→ Текст

☆ ☆ ☆ ☆ ☆ ☆ ☆

2. До могилы меня никому не провожать.
3. Панихид по мне не петь.
4. Речей надо мной не говорить и статей или воспоминаний обо мне не писать.
5. Если у кого есть мои письма и портреты — сжечь их.
6. У всех, кому сделал зло или какую неприятность — простить меня.
7. Всем же попутчикам в жизни принять — глубокую благодарность.
Это завещание сегодня хранится в фондах Российской государственной библиотеки. Оно не оговаривает судьбу имущества и авторских прав, но человеческую волю ушедшего выражает вполне определенно. И почему бы не предположить, что эта воля — в той мере, насколько это было возможно, — выполнена, что именно поэтому похороны были (по писательским меркам тех лет) скромные? А совсем не потому, что Куприна так и не простили, как полагали его собратья-эмигранты.

☆ ☆ ☆ ☆ ☆ ☆ ☆

→ Условия упражнения
1. Где, согласно тексту о завещании, хранится это завещание сегодня?
2. Перескажите короче абзац текста о завещании, начинающийся словами «Это завещание сегодня хранится», сохранив его основные факты.
3. Продолжите текст о завещании, начиная после его последнего предложения.
Строки ниже представляют собой отдельный материал, не связанный с текстом о завещании.

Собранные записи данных
☆ ☆ ☆ ☆ ☆ ☆ ☆

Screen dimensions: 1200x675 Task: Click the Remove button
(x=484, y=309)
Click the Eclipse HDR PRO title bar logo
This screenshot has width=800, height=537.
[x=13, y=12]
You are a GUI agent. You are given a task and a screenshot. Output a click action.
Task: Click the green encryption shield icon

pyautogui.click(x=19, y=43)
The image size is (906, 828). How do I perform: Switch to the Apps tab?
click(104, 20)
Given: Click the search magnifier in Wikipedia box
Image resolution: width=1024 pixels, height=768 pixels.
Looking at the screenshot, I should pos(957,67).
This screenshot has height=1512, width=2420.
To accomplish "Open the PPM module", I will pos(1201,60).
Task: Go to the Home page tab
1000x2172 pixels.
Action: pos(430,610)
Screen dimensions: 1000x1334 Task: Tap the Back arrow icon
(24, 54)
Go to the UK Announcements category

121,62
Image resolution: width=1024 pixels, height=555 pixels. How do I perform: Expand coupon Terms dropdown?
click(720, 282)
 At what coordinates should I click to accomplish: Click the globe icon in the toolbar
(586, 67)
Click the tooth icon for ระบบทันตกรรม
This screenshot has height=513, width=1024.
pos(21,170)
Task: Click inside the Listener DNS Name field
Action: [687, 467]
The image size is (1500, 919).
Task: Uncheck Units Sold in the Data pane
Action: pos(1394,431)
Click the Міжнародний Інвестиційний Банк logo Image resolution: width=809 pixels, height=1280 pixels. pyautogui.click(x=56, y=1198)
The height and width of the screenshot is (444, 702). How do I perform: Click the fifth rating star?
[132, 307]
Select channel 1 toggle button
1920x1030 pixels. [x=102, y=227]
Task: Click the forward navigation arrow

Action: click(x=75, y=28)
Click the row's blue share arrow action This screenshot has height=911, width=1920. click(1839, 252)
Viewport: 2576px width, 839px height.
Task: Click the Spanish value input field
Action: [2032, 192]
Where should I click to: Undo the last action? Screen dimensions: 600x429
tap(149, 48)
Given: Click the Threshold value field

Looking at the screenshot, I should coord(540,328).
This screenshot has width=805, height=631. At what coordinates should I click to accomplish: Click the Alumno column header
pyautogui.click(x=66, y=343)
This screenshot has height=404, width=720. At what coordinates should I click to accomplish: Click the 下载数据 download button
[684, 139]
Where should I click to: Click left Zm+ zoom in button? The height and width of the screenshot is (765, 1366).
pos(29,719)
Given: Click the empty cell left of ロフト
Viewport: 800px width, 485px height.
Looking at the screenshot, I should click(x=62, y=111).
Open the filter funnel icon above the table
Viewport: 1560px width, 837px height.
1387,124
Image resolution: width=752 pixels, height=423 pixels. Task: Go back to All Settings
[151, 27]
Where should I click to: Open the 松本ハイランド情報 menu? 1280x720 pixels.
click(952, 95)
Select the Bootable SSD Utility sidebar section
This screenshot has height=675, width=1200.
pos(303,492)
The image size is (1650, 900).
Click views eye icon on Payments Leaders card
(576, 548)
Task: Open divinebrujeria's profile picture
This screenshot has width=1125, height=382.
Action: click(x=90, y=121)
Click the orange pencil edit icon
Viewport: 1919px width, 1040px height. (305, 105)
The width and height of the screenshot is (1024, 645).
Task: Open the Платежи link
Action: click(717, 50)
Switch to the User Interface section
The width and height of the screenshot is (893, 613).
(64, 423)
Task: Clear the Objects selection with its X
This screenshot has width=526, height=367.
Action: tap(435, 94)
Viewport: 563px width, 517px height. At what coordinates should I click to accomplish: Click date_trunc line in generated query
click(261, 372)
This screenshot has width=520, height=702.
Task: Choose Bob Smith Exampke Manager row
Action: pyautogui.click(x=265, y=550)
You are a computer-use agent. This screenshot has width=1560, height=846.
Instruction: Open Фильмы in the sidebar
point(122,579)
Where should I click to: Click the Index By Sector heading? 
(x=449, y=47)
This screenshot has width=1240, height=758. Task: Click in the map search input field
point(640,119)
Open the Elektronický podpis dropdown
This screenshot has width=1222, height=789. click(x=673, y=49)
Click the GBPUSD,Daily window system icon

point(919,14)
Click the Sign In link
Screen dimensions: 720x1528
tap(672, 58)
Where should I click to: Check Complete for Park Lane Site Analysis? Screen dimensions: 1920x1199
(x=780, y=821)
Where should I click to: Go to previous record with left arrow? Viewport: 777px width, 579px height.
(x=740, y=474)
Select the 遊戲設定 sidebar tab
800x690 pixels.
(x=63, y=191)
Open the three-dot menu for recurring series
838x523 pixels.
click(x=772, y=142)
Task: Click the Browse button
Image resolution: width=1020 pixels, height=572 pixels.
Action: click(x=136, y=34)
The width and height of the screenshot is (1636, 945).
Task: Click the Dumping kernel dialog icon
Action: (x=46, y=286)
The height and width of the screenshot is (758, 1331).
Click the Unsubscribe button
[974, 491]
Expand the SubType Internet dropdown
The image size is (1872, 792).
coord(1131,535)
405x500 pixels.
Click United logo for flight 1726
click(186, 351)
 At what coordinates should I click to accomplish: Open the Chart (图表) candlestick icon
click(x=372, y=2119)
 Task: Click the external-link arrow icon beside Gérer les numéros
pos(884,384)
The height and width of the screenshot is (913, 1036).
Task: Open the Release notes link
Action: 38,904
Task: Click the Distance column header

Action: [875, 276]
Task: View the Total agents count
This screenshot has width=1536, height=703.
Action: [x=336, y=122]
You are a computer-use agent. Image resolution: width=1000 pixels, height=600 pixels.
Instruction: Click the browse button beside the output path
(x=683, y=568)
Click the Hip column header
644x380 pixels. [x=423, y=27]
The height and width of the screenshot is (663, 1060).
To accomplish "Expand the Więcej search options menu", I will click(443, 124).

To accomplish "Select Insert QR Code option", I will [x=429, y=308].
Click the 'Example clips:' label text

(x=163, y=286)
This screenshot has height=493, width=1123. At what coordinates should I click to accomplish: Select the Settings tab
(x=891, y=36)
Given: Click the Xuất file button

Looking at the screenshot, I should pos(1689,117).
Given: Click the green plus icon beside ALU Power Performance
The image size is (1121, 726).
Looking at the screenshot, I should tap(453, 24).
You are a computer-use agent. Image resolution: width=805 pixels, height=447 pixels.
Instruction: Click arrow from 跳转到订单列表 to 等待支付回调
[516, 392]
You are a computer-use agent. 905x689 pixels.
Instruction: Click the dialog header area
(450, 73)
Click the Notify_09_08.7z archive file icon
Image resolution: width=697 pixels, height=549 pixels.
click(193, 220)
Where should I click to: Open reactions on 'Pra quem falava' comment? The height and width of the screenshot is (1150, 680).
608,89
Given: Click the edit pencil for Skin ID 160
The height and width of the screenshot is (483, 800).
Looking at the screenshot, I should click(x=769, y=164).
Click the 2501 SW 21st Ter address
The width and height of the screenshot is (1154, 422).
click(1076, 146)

☆ ☆ ☆ ☆ ☆ ☆ ☆

→ Список ответов
1. В фондах Российской государственной библиотеки.

2. Завещание хранится в Российской государственной библиотеке. Оно не касается имущества и авторских прав, но ясно выражает волю ушедшего. Скромные по писательским меркам тех лет похороны можно объяснить тем, что эта воля была по возможности исполнена. Эмигранты же считали причиной то, что Куприна так и не простили.

3.
В остальном же, конечно, официальный обряд был полностью соблюден. 26 августа в 13.00 гроб был выставлен в Большом зале Дома писателей им. В. В. Маяковского в Ленинграде[80*]. Рядом с ним, смущаясь от присутствия почетного караула и публики, сидели оцепеневшая от горя Елизавета Морицовна, Мария Карловна, Анастасия Давыдовна Щербова... Из ленинградских писателей присутствовали Михаил Зощенко, старые сотрудники давно не существующего журнала «Мир Божий» Константин Диксон и Иосиф Любарский. Из Москвы приехали Константин Федин и Владимир Луговской. Прощание продолжалось до вечера, причем Мария Карловна вспоминала, что гроб почему-то вдруг перенесли в другой зал, очень маленький, началась давка, и многие так и не смогли проститься с любимым писателем.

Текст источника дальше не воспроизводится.